### AIM
Reproduce every line of the material below word for word, leaving out the pictures.

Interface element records
=====

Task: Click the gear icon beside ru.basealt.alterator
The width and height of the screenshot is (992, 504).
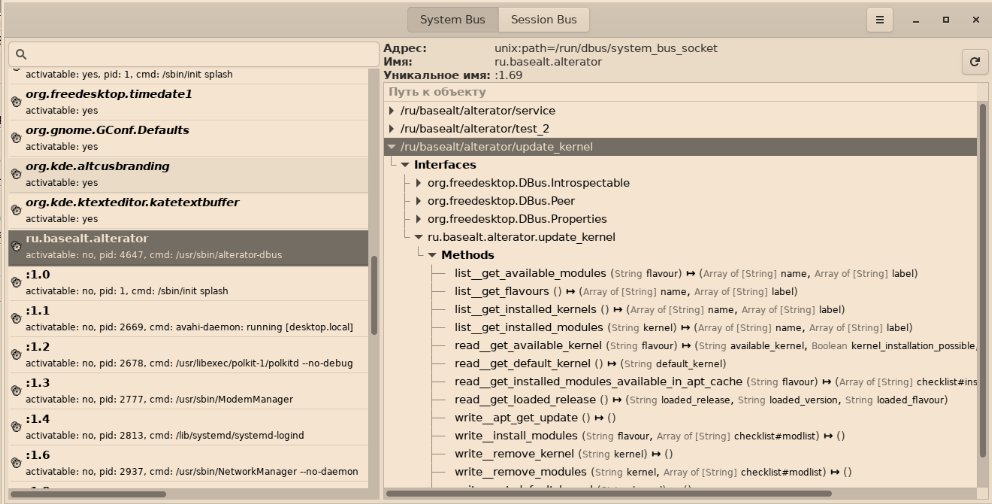Action: click(x=15, y=246)
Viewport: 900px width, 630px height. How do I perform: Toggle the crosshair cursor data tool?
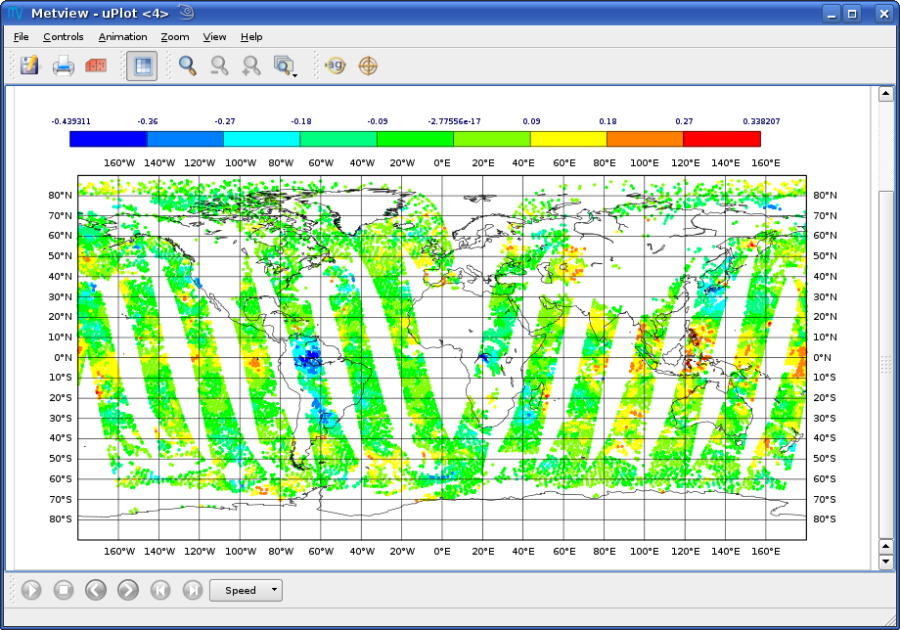coord(368,65)
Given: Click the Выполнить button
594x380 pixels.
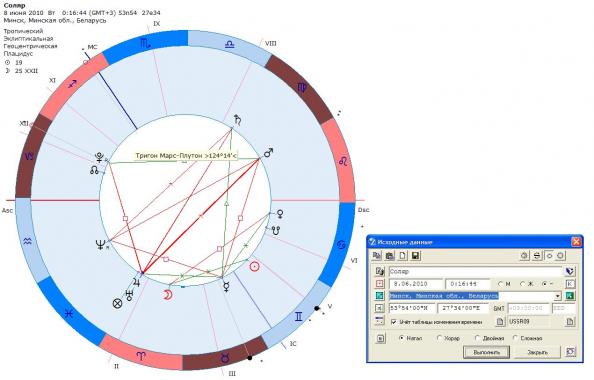Looking at the screenshot, I should tap(486, 352).
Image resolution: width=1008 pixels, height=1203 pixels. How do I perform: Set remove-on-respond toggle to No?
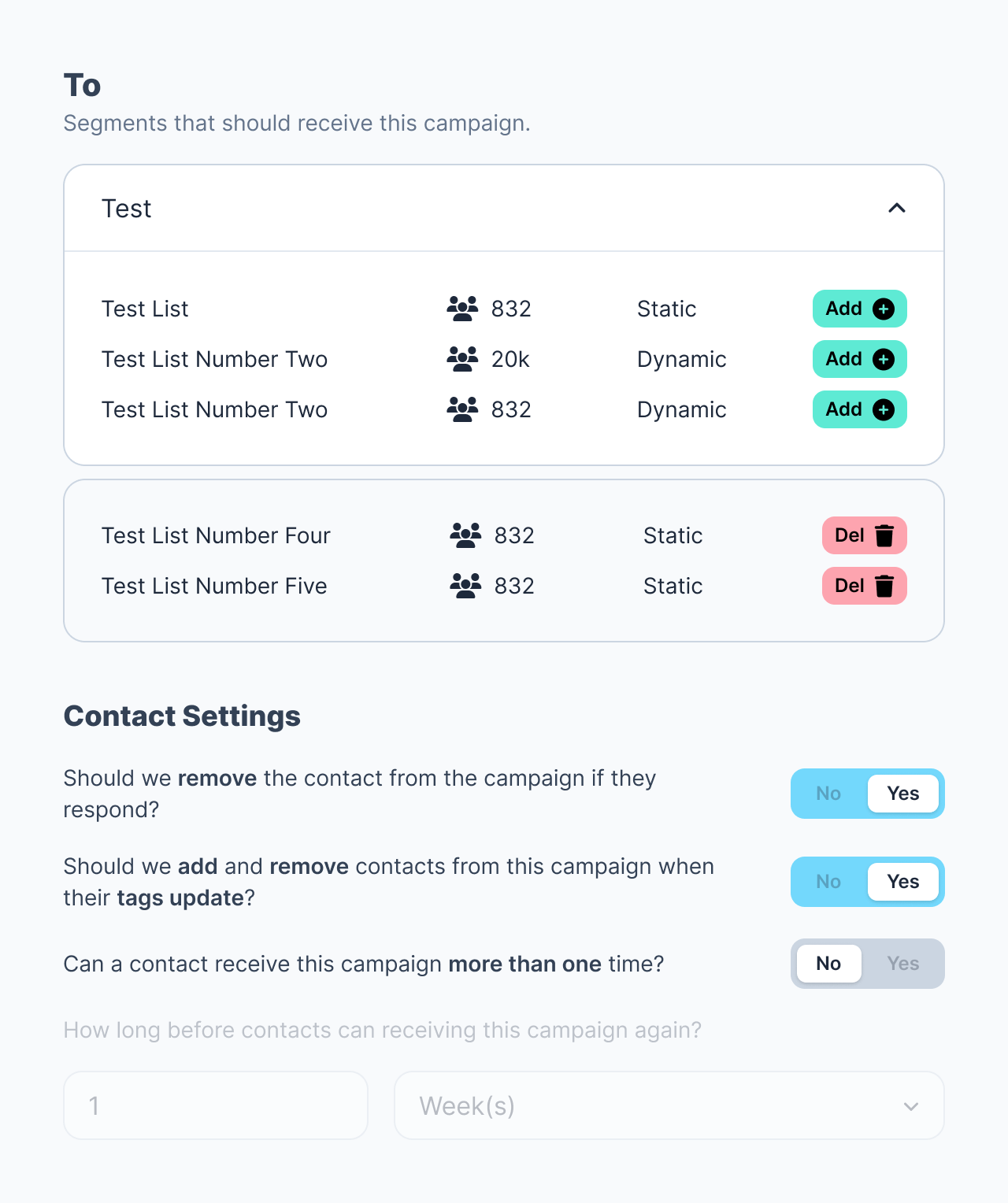(x=828, y=794)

=====

### RESULT FOR THIS EXERCISE
Task: Click the gear icon beside ru.basealt.alterator
The width and height of the screenshot is (992, 504).
Action: click(x=15, y=246)
Viewport: 900px width, 630px height. How do I perform: Toggle the crosshair cursor data tool?
coord(368,65)
Given: Click the Выполнить button
594x380 pixels.
Looking at the screenshot, I should tap(486, 352).
Image resolution: width=1008 pixels, height=1203 pixels. How do I perform: Set remove-on-respond toggle to No?
(x=828, y=794)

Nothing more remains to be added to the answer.